- PROBLEM STATEMENT: State how many lines of the records include the word "plus"; the reply is that number alone.

Records excerpted from a collection:
◇ ◇ ◇ ◇ ◇
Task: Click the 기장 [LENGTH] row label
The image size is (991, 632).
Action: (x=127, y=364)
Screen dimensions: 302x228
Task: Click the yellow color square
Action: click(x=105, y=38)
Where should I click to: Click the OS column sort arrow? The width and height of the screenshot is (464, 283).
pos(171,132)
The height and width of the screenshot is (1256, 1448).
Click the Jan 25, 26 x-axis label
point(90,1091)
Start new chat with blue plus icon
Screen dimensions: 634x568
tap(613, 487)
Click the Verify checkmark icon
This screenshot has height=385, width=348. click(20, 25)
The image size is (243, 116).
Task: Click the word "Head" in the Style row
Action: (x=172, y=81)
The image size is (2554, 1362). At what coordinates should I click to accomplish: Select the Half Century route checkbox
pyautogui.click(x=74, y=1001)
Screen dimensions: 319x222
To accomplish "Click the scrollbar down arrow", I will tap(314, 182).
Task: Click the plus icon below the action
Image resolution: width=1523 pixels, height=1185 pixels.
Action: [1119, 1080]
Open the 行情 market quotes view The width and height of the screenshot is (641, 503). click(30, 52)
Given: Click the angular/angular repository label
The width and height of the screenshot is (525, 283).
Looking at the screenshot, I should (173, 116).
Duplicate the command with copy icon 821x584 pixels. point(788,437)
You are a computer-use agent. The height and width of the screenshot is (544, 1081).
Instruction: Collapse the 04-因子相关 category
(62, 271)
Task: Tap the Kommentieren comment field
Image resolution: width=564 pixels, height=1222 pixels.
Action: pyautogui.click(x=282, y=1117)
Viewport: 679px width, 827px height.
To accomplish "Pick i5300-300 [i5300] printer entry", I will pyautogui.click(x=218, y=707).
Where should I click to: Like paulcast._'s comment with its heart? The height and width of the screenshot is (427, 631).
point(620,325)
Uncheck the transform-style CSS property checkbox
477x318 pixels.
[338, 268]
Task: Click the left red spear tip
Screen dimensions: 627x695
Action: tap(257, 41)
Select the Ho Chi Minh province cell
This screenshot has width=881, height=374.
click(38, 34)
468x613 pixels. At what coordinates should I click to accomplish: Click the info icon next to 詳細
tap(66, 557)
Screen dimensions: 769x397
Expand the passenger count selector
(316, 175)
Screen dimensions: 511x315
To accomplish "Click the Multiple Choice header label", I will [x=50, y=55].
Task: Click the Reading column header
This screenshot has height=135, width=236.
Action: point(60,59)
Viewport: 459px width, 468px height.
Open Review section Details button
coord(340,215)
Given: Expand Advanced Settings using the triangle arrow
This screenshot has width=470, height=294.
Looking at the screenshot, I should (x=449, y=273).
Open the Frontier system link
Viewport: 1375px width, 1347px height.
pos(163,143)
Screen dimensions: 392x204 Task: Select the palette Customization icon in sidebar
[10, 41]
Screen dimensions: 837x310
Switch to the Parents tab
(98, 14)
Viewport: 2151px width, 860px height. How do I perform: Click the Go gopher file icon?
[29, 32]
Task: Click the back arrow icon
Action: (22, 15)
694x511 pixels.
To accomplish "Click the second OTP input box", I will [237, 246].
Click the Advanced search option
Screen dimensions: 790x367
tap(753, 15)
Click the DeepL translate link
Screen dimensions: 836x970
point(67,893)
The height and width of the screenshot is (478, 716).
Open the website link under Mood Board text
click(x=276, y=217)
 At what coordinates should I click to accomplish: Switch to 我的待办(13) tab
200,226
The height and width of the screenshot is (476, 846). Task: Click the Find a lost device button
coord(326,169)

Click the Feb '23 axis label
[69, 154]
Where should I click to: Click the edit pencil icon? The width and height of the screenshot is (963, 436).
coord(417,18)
◇ ◇ ◇ ◇ ◇
- FINISHED TASK: 2